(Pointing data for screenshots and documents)
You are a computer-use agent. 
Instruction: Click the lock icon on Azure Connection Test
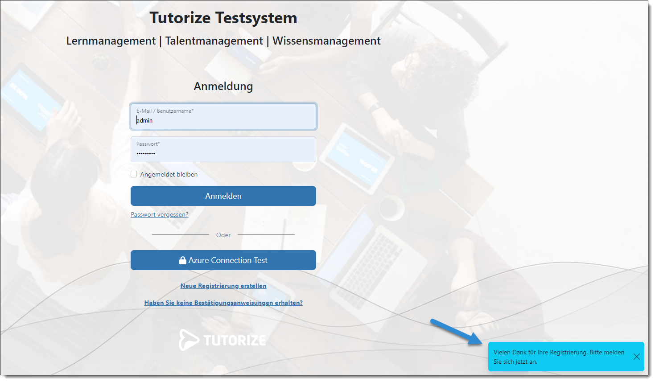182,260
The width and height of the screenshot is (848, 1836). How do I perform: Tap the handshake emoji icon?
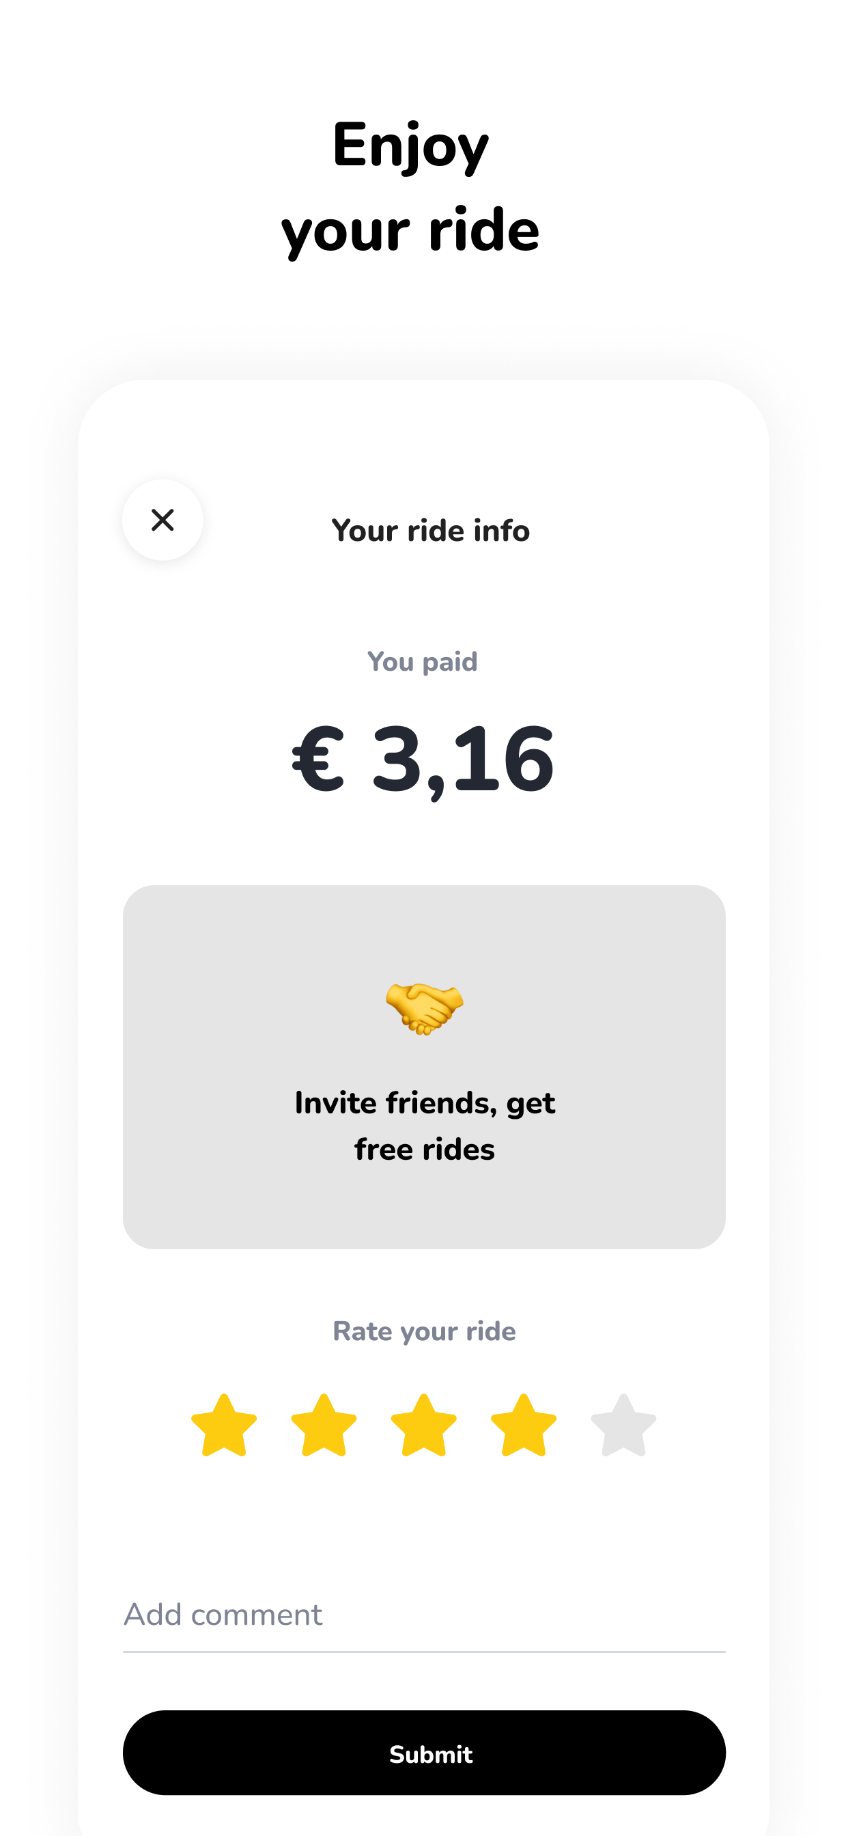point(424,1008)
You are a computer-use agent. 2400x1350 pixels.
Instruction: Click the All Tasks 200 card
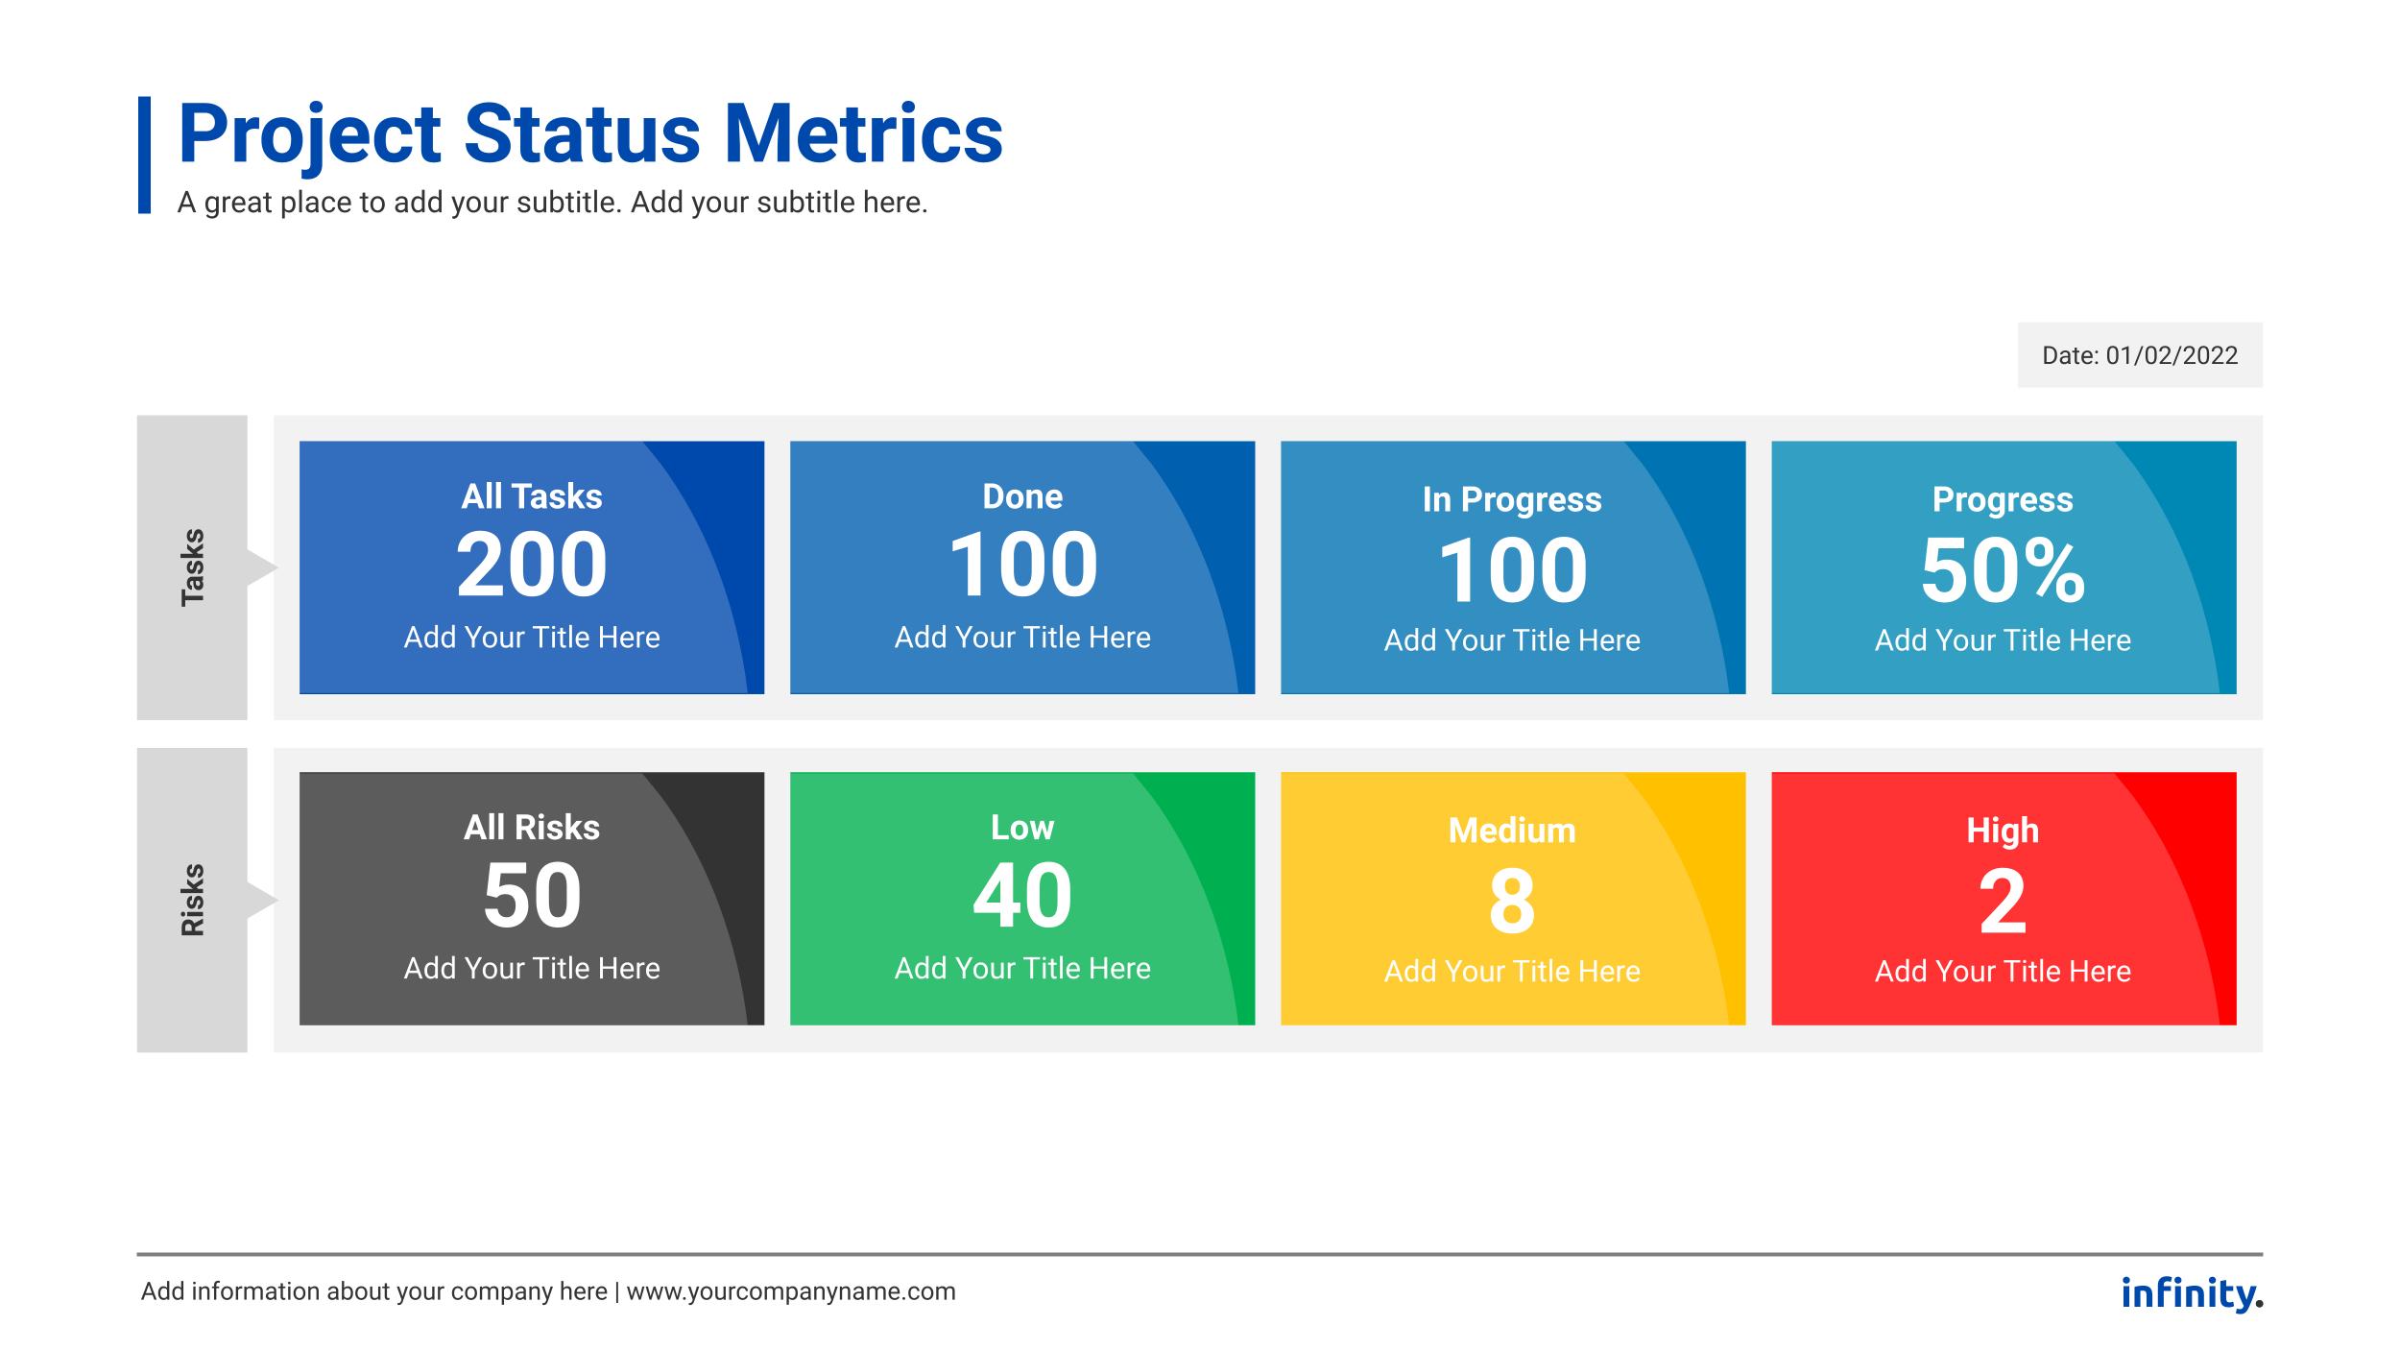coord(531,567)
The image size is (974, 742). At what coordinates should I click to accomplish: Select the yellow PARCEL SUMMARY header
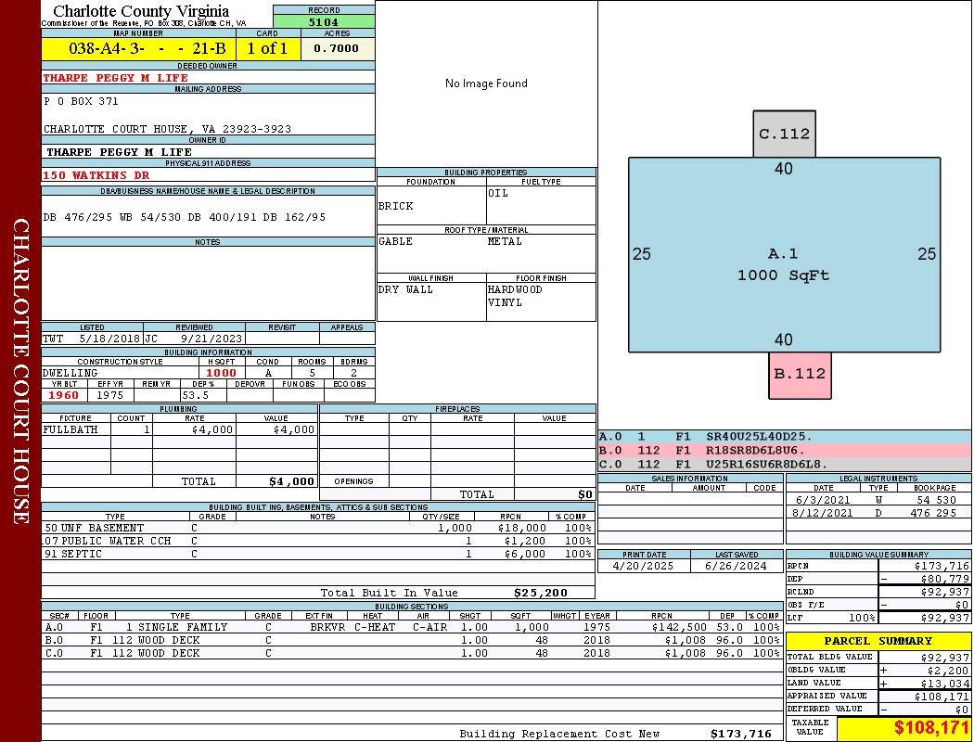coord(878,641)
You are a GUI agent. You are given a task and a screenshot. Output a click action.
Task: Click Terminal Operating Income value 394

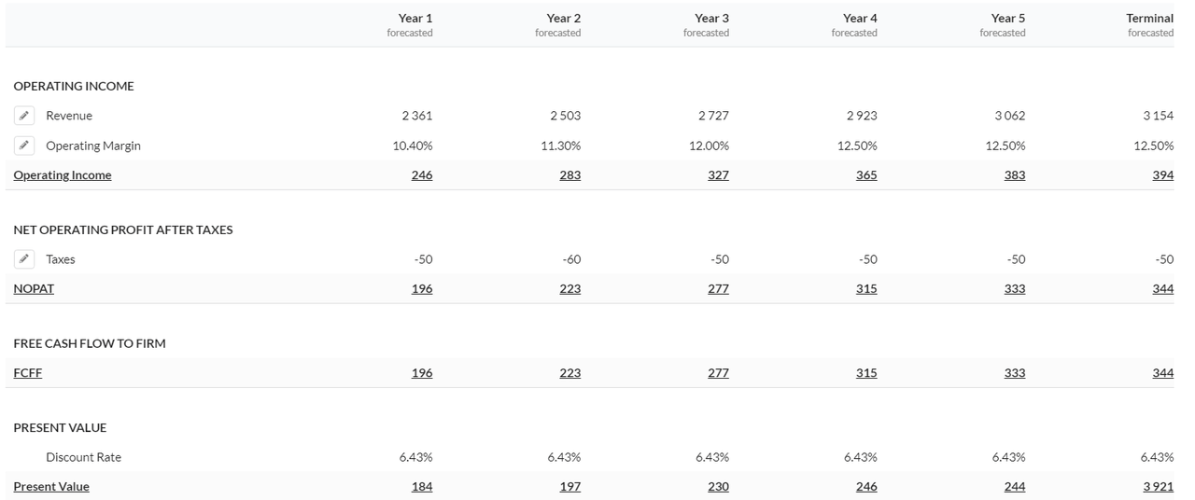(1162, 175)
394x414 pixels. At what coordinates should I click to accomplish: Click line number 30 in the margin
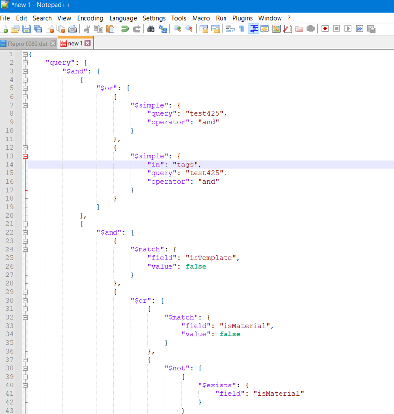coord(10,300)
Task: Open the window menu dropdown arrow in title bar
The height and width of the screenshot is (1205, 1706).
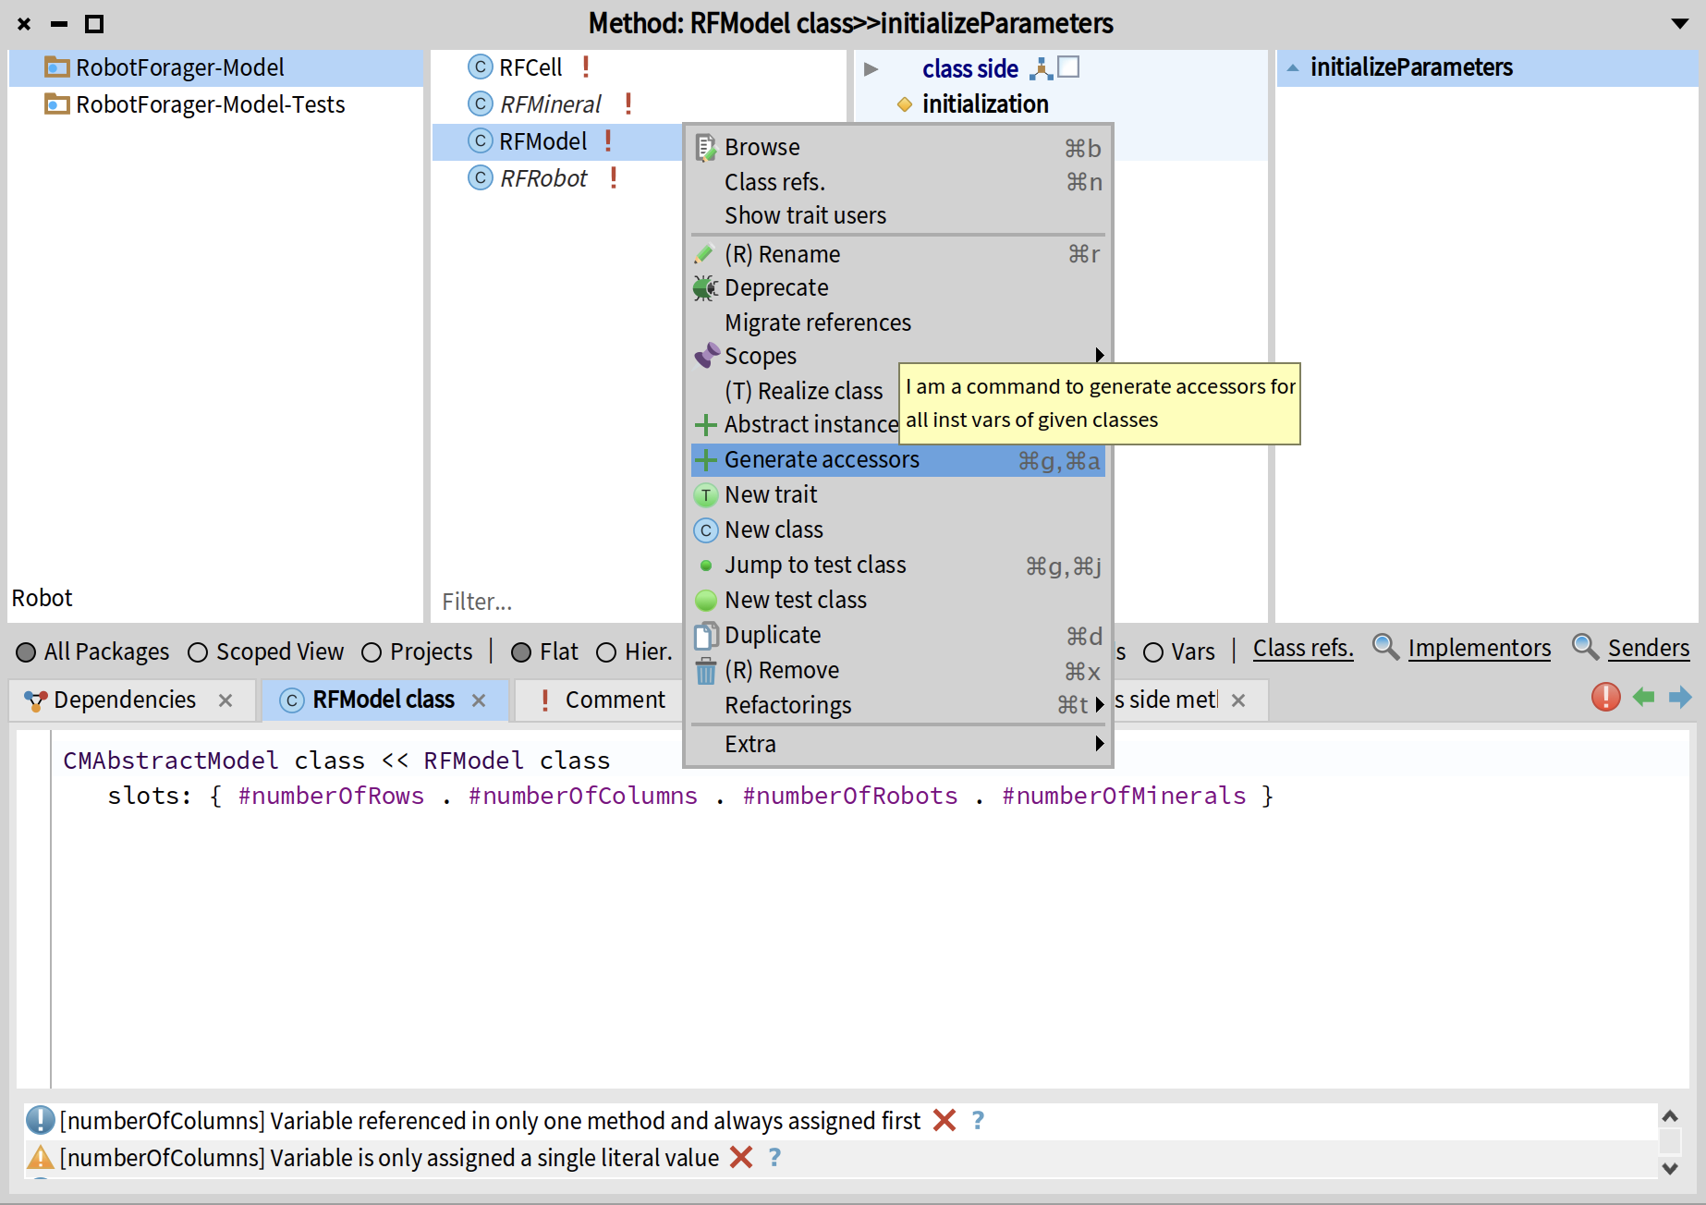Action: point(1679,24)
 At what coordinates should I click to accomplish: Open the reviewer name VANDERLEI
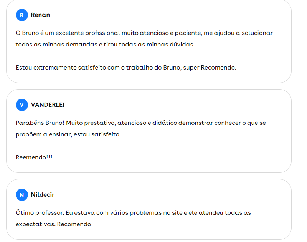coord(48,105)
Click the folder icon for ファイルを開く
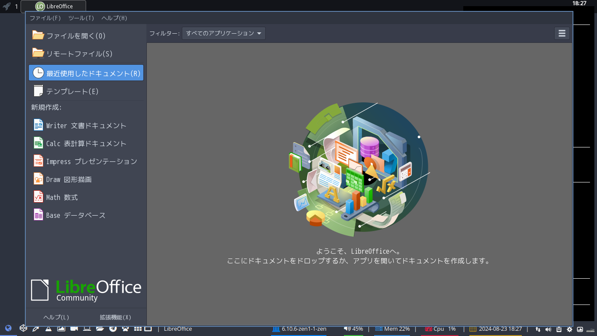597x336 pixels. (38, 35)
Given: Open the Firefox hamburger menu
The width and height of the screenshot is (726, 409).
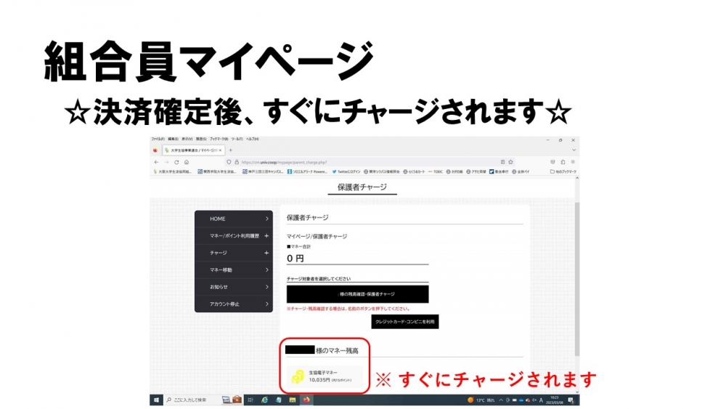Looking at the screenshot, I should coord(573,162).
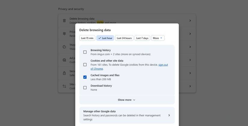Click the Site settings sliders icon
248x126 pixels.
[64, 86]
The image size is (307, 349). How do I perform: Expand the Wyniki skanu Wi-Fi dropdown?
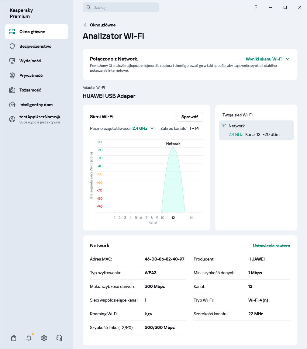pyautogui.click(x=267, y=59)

> YOUR GOAL: Reproduce every line of the items above word for word, leaving out the pictures.

> IN RESPONSE:
You are a computer-use agent. 
Instruction: Click the lock icon on Azure Connection Test
182,260
The width and height of the screenshot is (848, 1836). How do I perform: Tap the handshake emoji icon?
point(424,1008)
You are a computer-use agent. 2400x1350 pixels.
Instruction: Click the All Tasks 200 card
coord(531,567)
The image size is (974, 742). At what coordinates should I click to accomplish: Select the yellow PARCEL SUMMARY header
coord(878,641)
You are a GUI agent. You are given a task and a screenshot. Output a click action.
Task: Click Terminal Operating Income value 394

(1162, 175)
394x414 pixels. At what coordinates should I click to accomplish: Click line number 30 in the margin
coord(10,300)
Task: Open the window menu dropdown arrow in title bar
The height and width of the screenshot is (1205, 1706).
Action: point(1679,24)
 At what coordinates should I click to accomplish: Open the reviewer name VANDERLEI
coord(48,105)
Click the folder icon for ファイルを開く
597x336 pixels. (38, 35)
Given: Open the Firefox hamburger menu
The width and height of the screenshot is (726, 409).
Looking at the screenshot, I should coord(573,162).
Click the Site settings sliders icon
248x126 pixels.
[64, 86]
The image size is (307, 349). How do I perform: Expand the Wyniki skanu Wi-Fi dropdown?
pyautogui.click(x=267, y=59)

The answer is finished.